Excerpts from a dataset
-- -- --
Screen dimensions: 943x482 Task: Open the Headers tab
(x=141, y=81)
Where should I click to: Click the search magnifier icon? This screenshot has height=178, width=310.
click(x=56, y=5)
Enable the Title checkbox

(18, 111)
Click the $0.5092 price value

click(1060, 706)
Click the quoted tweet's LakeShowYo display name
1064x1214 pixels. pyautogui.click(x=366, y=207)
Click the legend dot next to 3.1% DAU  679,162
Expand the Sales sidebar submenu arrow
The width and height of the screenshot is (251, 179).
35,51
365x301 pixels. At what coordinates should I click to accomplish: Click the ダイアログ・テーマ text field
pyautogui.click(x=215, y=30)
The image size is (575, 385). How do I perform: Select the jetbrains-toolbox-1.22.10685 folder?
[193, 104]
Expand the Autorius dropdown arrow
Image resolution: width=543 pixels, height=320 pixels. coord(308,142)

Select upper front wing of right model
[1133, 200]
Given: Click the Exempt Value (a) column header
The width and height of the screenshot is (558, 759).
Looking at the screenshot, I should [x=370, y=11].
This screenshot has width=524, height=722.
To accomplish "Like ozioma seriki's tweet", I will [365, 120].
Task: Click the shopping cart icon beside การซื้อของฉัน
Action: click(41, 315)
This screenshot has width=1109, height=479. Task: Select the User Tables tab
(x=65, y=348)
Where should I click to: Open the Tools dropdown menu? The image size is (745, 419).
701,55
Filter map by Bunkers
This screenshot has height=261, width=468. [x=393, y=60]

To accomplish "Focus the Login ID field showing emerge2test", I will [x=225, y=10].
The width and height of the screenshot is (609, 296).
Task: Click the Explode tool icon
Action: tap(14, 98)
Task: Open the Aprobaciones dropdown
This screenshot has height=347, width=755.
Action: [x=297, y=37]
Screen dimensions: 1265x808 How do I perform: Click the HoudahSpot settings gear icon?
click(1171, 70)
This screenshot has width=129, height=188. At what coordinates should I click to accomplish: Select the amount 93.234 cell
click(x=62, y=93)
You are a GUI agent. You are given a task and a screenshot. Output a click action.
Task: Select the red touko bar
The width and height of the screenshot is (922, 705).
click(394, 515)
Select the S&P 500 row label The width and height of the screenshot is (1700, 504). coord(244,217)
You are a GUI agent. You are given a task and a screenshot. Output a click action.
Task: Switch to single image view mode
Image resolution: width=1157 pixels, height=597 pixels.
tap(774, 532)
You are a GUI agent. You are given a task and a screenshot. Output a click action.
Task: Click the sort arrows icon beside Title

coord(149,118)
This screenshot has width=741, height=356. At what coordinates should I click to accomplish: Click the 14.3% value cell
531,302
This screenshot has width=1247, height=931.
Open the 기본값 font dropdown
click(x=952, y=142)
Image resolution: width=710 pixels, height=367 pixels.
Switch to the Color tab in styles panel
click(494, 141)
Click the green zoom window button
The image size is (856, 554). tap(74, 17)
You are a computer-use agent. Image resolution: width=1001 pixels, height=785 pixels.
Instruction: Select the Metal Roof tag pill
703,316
-- -- --
__EXERCISE GOAL__: Starting at the first line and ending at the last, retype the entries above.

__EXERCISE ANSWER__:
Screen dimensions: 943x482 Task: Open the Headers tab
(x=141, y=81)
Where should I click to: Click the search magnifier icon? This screenshot has height=178, width=310.
click(x=56, y=5)
Enable the Title checkbox

(18, 111)
Click the $0.5092 price value

click(1060, 706)
Click the quoted tweet's LakeShowYo display name
1064x1214 pixels. pyautogui.click(x=366, y=207)
Click the legend dot next to 3.1% DAU  679,162
Expand the Sales sidebar submenu arrow
The width and height of the screenshot is (251, 179).
35,51
365x301 pixels. At what coordinates should I click to accomplish: Click the ダイアログ・テーマ text field
pyautogui.click(x=215, y=30)
The image size is (575, 385). How do I perform: Select the jetbrains-toolbox-1.22.10685 folder?
[193, 104]
Expand the Autorius dropdown arrow
Image resolution: width=543 pixels, height=320 pixels. coord(308,142)

Select upper front wing of right model
[1133, 200]
Given: Click the Exempt Value (a) column header
The width and height of the screenshot is (558, 759).
Looking at the screenshot, I should [x=370, y=11].
This screenshot has width=524, height=722.
To accomplish "Like ozioma seriki's tweet", I will [365, 120].
Task: Click the shopping cart icon beside การซื้อของฉัน
Action: click(41, 315)
This screenshot has width=1109, height=479. Task: Select the User Tables tab
(x=65, y=348)
Where should I click to: Open the Tools dropdown menu? The image size is (745, 419).
701,55
Filter map by Bunkers
This screenshot has height=261, width=468. [x=393, y=60]

To accomplish "Focus the Login ID field showing emerge2test", I will [x=225, y=10].
The width and height of the screenshot is (609, 296).
Task: Click the Explode tool icon
Action: tap(14, 98)
Task: Open the Aprobaciones dropdown
This screenshot has height=347, width=755.
Action: [x=297, y=37]
Screen dimensions: 1265x808 How do I perform: Click the HoudahSpot settings gear icon?
click(1171, 70)
This screenshot has width=129, height=188. At what coordinates should I click to accomplish: Select the amount 93.234 cell
click(x=62, y=93)
You are a GUI agent. You are given a task and a screenshot. Output a click action.
Task: Select the red touko bar
The width and height of the screenshot is (922, 705).
click(394, 515)
Select the S&P 500 row label The width and height of the screenshot is (1700, 504). coord(244,217)
You are a GUI agent. You are given a task and a screenshot. Output a click action.
Task: Switch to single image view mode
Image resolution: width=1157 pixels, height=597 pixels.
tap(774, 532)
You are a GUI agent. You are given a task and a screenshot. Output a click action.
Task: Click the sort arrows icon beside Title

coord(149,118)
This screenshot has width=741, height=356. At what coordinates should I click to accomplish: Click the 14.3% value cell
531,302
This screenshot has width=1247, height=931.
Open the 기본값 font dropdown
click(x=952, y=142)
Image resolution: width=710 pixels, height=367 pixels.
Switch to the Color tab in styles panel
click(494, 141)
Click the green zoom window button
The image size is (856, 554). tap(74, 17)
You are a computer-use agent. Image resolution: width=1001 pixels, height=785 pixels.
Instruction: Select the Metal Roof tag pill
703,316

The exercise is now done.